Selasa, 14 Mei 2013

MATERI : PEWARISAN ANAK LUAR KAWIN



MATERI : PEWARISAN ANAK LUAR KAWIN

            Pewarisan Anak Luar Kawin yang Diakui diatur dalam Bab XII bagian III Buku II KUHPerdata. Hal yang diatur adalah mengenai pewarisan anak luar kawin, baik dalam hal anak luar kawin yang diakui bertindak sebagai ahli waris (hak waris aktif) maupun dalam hal anak luar kawin berkedudukan sebagai Pewaris (hak waris pasif).

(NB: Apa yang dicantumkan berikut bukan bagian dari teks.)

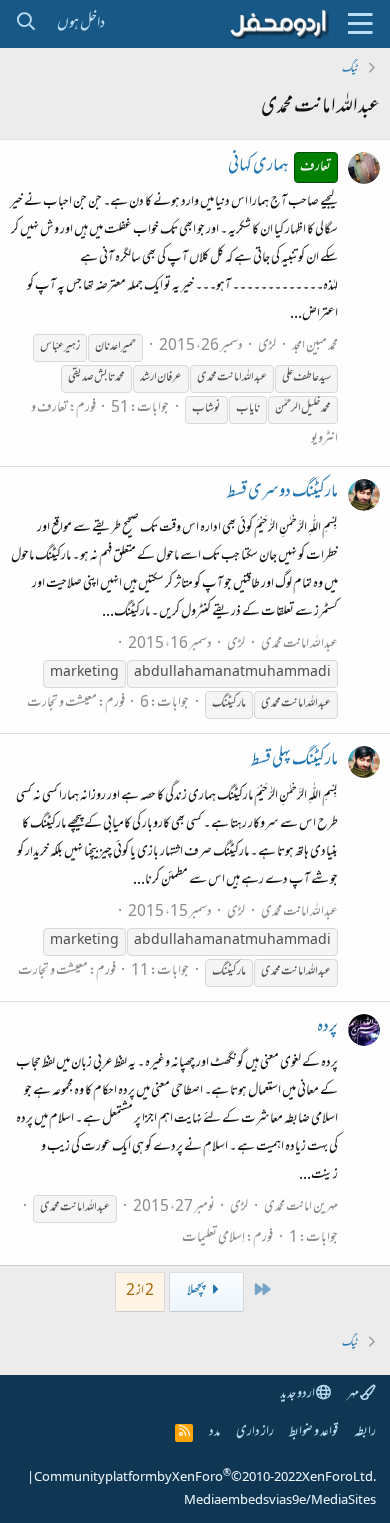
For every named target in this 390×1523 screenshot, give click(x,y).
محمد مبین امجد (315, 346)
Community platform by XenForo (205, 1478)
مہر (353, 1394)
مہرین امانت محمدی (301, 1207)
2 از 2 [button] (140, 1291)
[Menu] (360, 24)
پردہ (327, 1028)
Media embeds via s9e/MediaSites (280, 1501)
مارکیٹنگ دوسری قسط (282, 493)
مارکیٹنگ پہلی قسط (294, 761)
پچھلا (196, 1291)
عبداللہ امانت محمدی (299, 644)
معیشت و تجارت (62, 703)
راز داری (255, 1432)
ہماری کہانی (280, 167)
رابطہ (365, 1432)
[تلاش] (25, 24)
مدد (214, 1432)
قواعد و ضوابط (313, 1432)
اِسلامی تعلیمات (213, 1238)
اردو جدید (298, 1394)
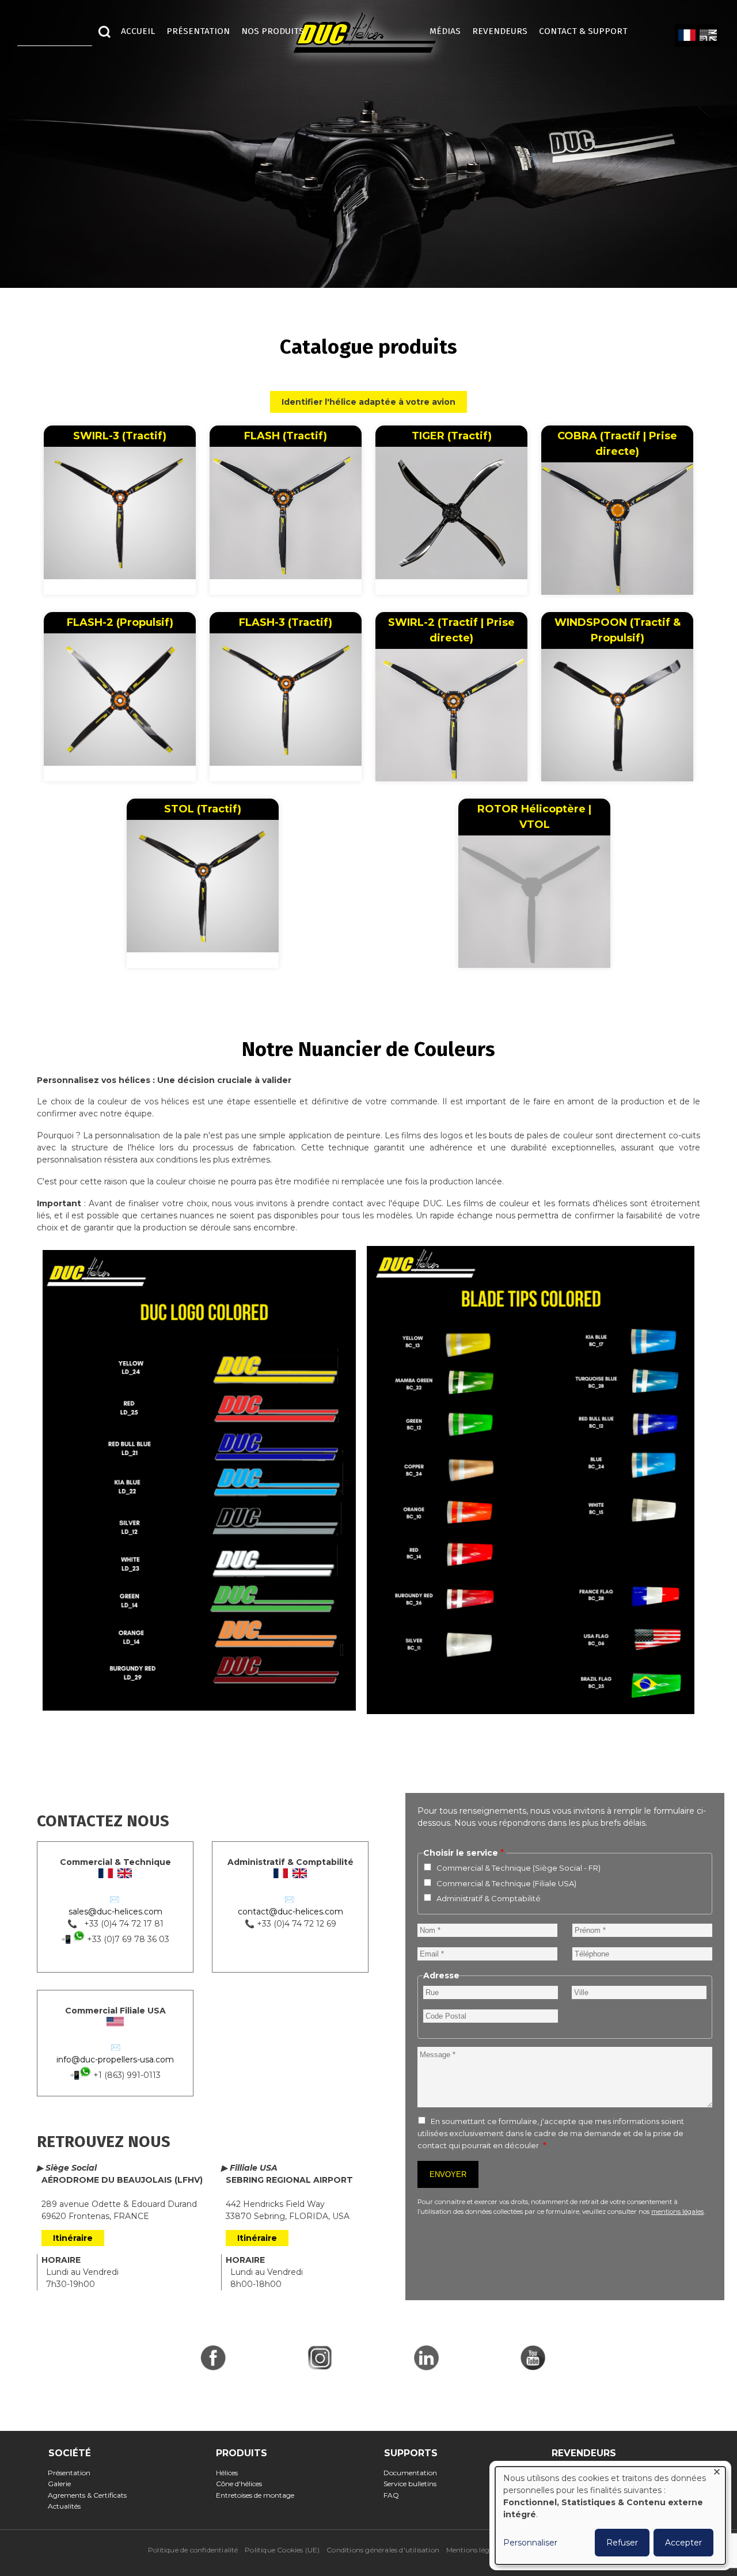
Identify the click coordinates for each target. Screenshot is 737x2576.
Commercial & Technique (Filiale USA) (506, 1883)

A.    Pengakuan Anak Luar Kawin Sepanjang Perkawinan
Anak luar kawin baru dapat mewaris kalau mempunyai hubungan hukum dengan Pewaris. Hubungan hukum itu timbul dengan dilakukannya pengakuan.

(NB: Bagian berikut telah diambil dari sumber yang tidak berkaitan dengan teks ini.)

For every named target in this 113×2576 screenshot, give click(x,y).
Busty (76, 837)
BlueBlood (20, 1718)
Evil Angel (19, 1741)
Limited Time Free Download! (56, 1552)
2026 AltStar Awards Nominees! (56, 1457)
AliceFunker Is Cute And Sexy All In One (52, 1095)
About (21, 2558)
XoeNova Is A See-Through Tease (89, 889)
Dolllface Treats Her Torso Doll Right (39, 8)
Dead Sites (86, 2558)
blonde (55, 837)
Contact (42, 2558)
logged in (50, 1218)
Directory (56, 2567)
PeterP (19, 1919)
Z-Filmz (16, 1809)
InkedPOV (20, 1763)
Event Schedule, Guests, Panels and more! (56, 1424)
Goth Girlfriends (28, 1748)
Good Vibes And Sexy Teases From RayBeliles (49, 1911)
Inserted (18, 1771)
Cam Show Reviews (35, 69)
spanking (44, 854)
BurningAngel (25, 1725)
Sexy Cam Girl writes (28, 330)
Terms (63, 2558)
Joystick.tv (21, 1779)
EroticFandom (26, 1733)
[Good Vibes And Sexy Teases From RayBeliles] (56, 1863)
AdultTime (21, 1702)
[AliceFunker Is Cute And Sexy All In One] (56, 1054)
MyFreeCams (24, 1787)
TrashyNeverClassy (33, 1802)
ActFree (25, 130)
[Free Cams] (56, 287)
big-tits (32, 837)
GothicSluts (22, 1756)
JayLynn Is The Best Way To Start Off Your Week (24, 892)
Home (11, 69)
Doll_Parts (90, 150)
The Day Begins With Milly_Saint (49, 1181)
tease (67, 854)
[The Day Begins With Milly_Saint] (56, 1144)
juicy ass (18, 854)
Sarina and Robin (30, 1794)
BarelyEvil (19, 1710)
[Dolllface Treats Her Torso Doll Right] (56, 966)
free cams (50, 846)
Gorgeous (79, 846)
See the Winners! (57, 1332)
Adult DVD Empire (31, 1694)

Pasal 285 KUHPerdata menentukan :
“ Pengakuan yang dilakukan sepanjang perkawinan oleh suami atau istri atas kebahagiaan anak luar kawin, yang sebelum kawin telah olehnya dibuahkan dengan orang lain dari istri atau suaminya, tak akan merugikan baik bagi istri atau suami maupun bagi anak yang dilahirkan dari perkawinan mereka”.
                        Pengakuan sepanjang perkawinan, maksudnya pengakuan yang dilakukan suami atau istri yang mengakui anak itu sewaktu dalam suatu ikatan perkawinan.
                        Jadi, ayah atau ibu si anak luar kawin dapat mengakui anak luar kawinnya, walaupun dia terkait dalam suatu perkawinan, tetapi anak tersebut harus dibuahi ketika ayah dan ibunya tidak berada dalam status menikah. Pengakuan tersebut tidak boleh merugikan istri dan anak-anak dari perkawinan pada waktu pengakuan dilakukan.
                        Kalau pengakuan tidak merugikan istri/suami dalam perkawinan si orang tua yang mengakuinya terikat, dan tidak merugikan anak-anak yang dilahirkan dalam perkawinan tersebut, maka pengakuan itu dapat menguntungkan anak luar kawin tersebut, artinya anak luar kawin tersebut dapat mewaris dari orang tua yang mengakuinya.
B.     Hak Waris Aktif Anak Luar Kawin (yang diakui)
Diatur dalam Pasal 862 KUHPerdata sampai Pasal 866 KUHPerdata dan Pasal 873 ayat (1). Ahli waris anak luar kawin timbul jika Pewaris mengakui dengan sah anak luar kawin tersebut.
                         Undang-undang tidak secara tegas mengatur mengenai siapa yang dimaksud dengan anak luar kawin tersebut.
Pasal 272 KUHPerdata menentukan:
“Anak luar kawin yang dapat diakui adalah anak yang dilahirkan oleh seorang ibu, tetapi tidak dibenihkan oleh seorang pria yang berada dalam ikatan perkawinan yang sah dengan ibu anak tersebut, dan tidak termasuk dalam kelompok anak zina atau anak sumbang”.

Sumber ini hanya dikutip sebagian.